PAGE TEXT Block Start

# Fetching data from NOMAD

This file is used to collect the perovskite solar cell data for all 43 119 cells from the NOMAD repository. It collects each entry's PCE, ETL, HTL and publication reference. If necessary, more properties can be accessed.

In [1]:
import numpy as np
import pandas as pd
import requests
import pickle

# Fetching data

In [2]:
# Function to extract values from the downloaded entries
def extract_values(entry):
    try:
        htl.append(entry['results']['properties']['optoelectronic']['solar_cell']['hole_transport_layer'])
    except:
        htl.append('None')
    try:
        etl.append(entry['results']['properties']['optoelectronic']['solar_cell']['electron_transport_layer'])
    except:
        etl.append('None')
    try:
        ref.append(entry['references'])
    except:
        ref.append('None')
    return htl, etl, ref

In [3]:
# gets all ~43 119 PSCs from NOMAD

# initialize empty lists where collected values will be stored
htl = []
etl = []
ref = []

page_after_value = None
base_url = 'https://nomad-lab.eu/prod/v1/api/v1/'

# access NOMAD API and query for all cells with the property SolarCell that 
# have information in the mentioned sections:
while True:
    data = requests.post(f'{base_url}entries/query', json={
        "owner": "visible",
        "aggregations": {},
        "query": {
            "and": [
                {"sections:all": ["nomad.datamodel.results.SolarCell"]},
                ]},
        "required": {
            "results":{
                "material": {
                    "chemical_formula_reduced":"*",
                    "structural_type":"*"},
                "properties": {
                   "optoelectronic":{
                      "band_gap":"*",
                      "solar_cell":{
                          "open_circuit_voltage":"*",
                          "short_circuit_current_density":"*",
                          "fill_factor":"*",
                          "efficiency":"*",
                          }}},},
        },
        "pagination": {"page_size": 10,
                       "page_after_value": page_after_value}
        }).json()

PAGE TEXT Block End
DATA EXCERPTS Block Start

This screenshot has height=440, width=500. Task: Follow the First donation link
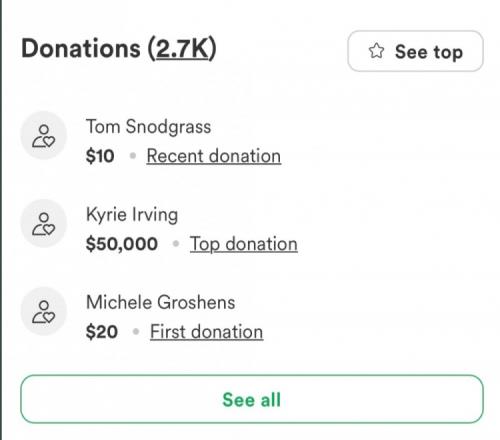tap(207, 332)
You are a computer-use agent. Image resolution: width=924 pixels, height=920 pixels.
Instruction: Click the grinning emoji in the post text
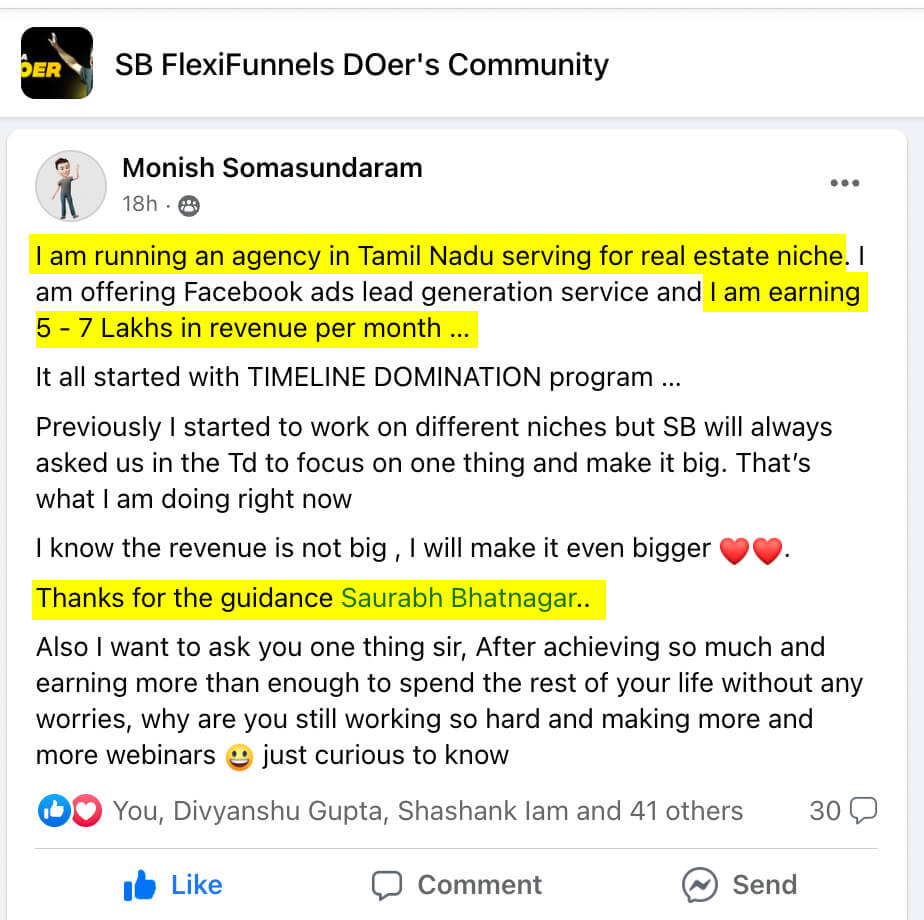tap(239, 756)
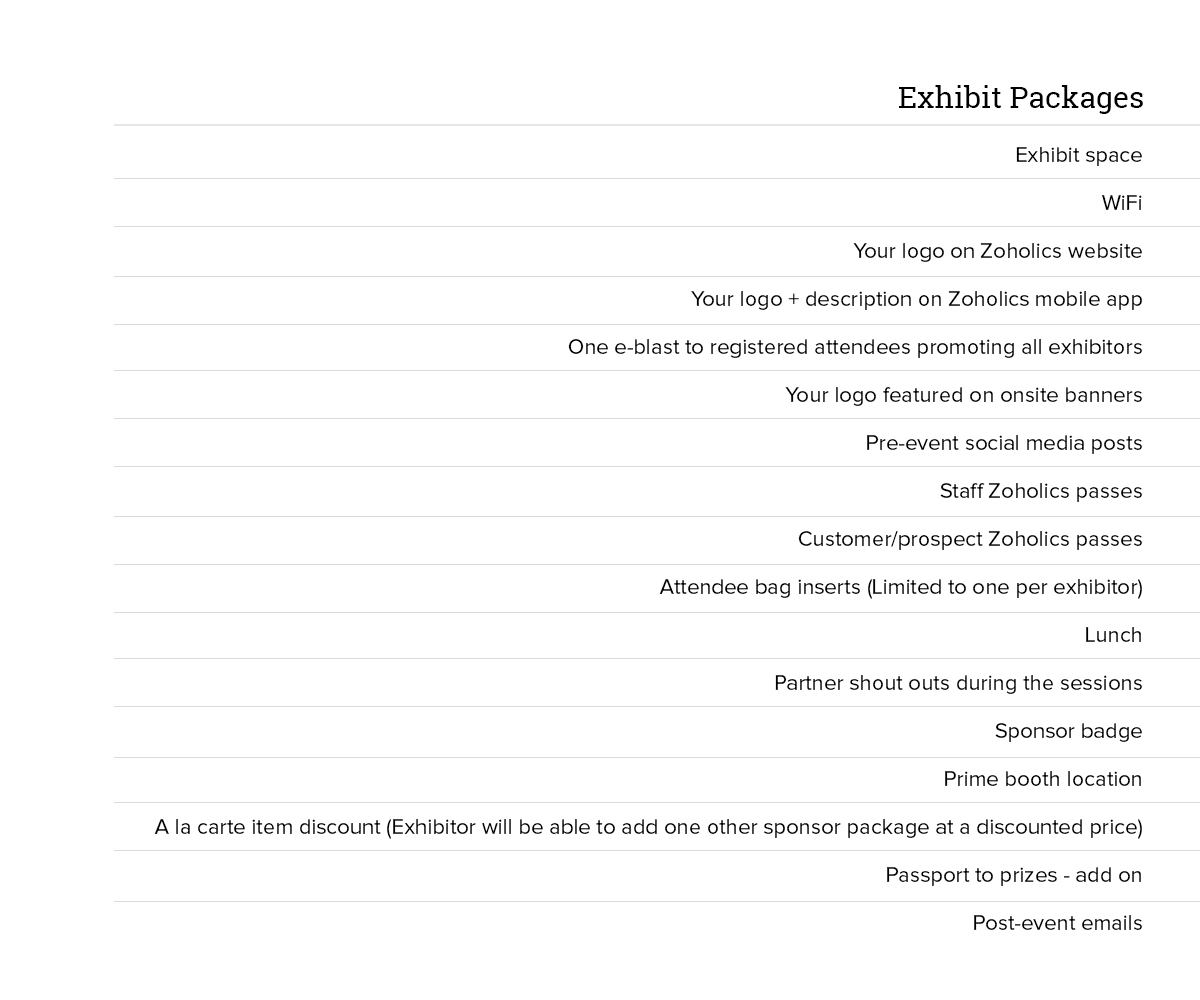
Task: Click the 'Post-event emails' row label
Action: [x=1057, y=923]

DATA EXCERPTS Block End
DATA EXCERPTS Block Start

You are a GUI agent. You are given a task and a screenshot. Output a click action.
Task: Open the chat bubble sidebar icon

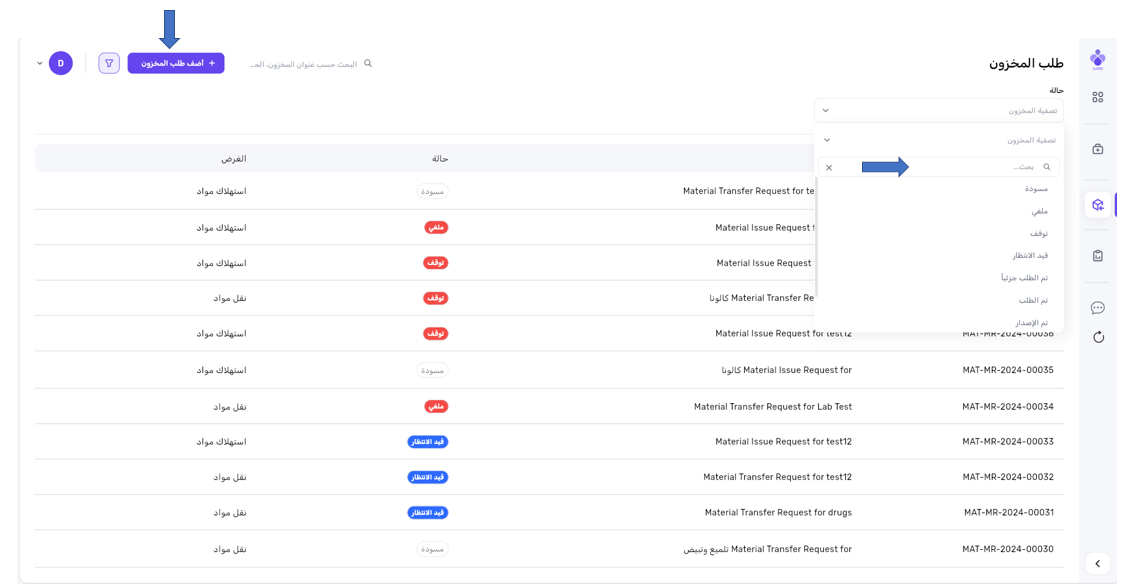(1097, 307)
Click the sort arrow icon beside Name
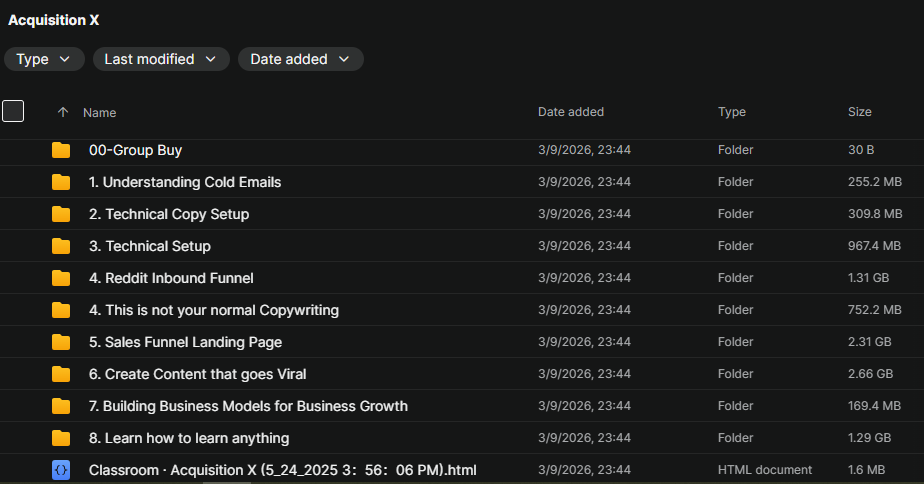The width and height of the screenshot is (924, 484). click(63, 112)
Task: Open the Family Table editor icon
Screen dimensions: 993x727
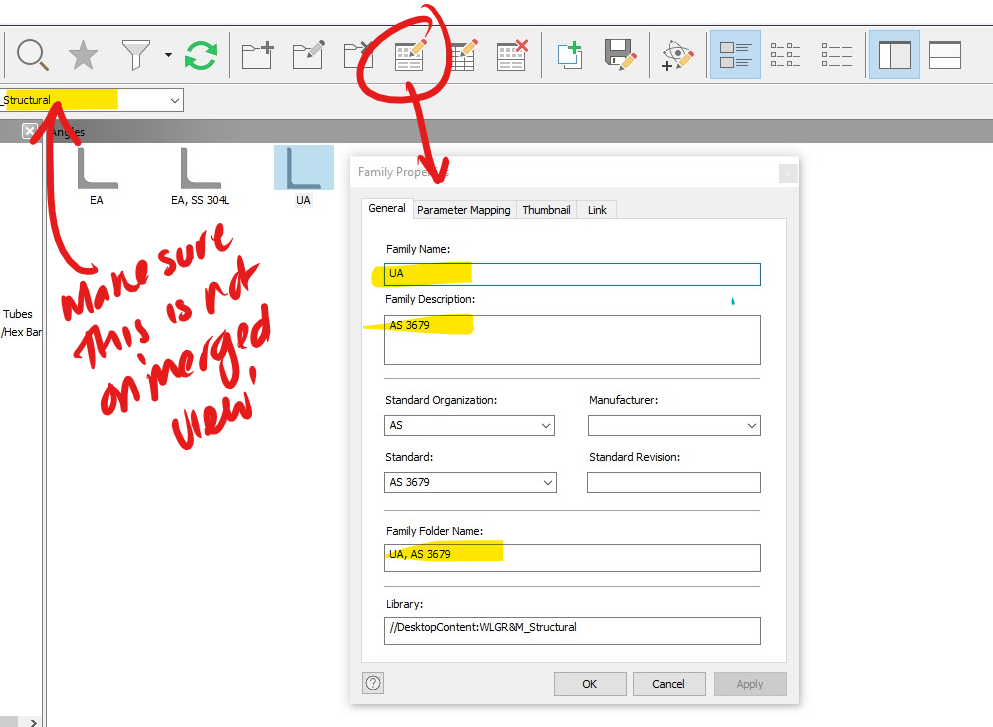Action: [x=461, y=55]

DATA EXCERPTS Block End
DATA EXCERPTS Block Start

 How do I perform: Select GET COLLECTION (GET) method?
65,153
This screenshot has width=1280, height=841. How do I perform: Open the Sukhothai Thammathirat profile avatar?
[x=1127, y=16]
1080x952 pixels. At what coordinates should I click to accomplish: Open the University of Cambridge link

DATA EXCERPTS Block End

**ACTIVITY A:** Reproduce verbatim the portion of the page on fetching data from NOMAD starting with "This file is" and going on through "can be accessed.".
**ACTIVITY B:** Resume the page on fetching data from NOMAD at the point where it stops.
The items in the collected data are separate material and have no connection to the page on fetching data from NOMAD.

**ANSWER SPACE A:**
This file is used to collect the perovskite solar cell data for all 43 119 cells from the NOMAD repository. It collects each entry's PCE, ETL, HTL and publication reference. If necessary, more properties can be accessed.

**ANSWER SPACE B:**
    if not data['data']:
        print('debug: no data found')
        break

    # instructions for the last page
    if 'next_page_after_value' not in data['pagination'].keys():
        for entry in data['data']:
            if 'results' not in entry.keys():
                continue
            elif 'chemical_formula_reduced' not in entry['results']['material'].keys():
                continue
            else:
                extract_values(entry)
        break

    page_after_value = data['pagination']['next_page_after_value']

    # extract the values from current page
    for entry in data['data']:
        if 'results' not in entry.keys():
            continue
        else:
            extract_values(entry)

In [None]:
# put result of query into a pandas dataframe
df_all_ctls = pd.DataFrame({'etl': etl, 'htl': htl, 'ref': ref})

# clean up ref so it shows only the reference to the paper
df_all_ctls['ref'] = df_all_ctls['ref'].apply(lambda x: x[0] if x else None)

# Pickle the result
Fetching all those entries took ca. 30 mins, so I pickle them here.

In [5]:
with open('data_RO1/df_all_ctls.pkl', 'wb') as f:
    pickle.dump(df_all_ctls, f)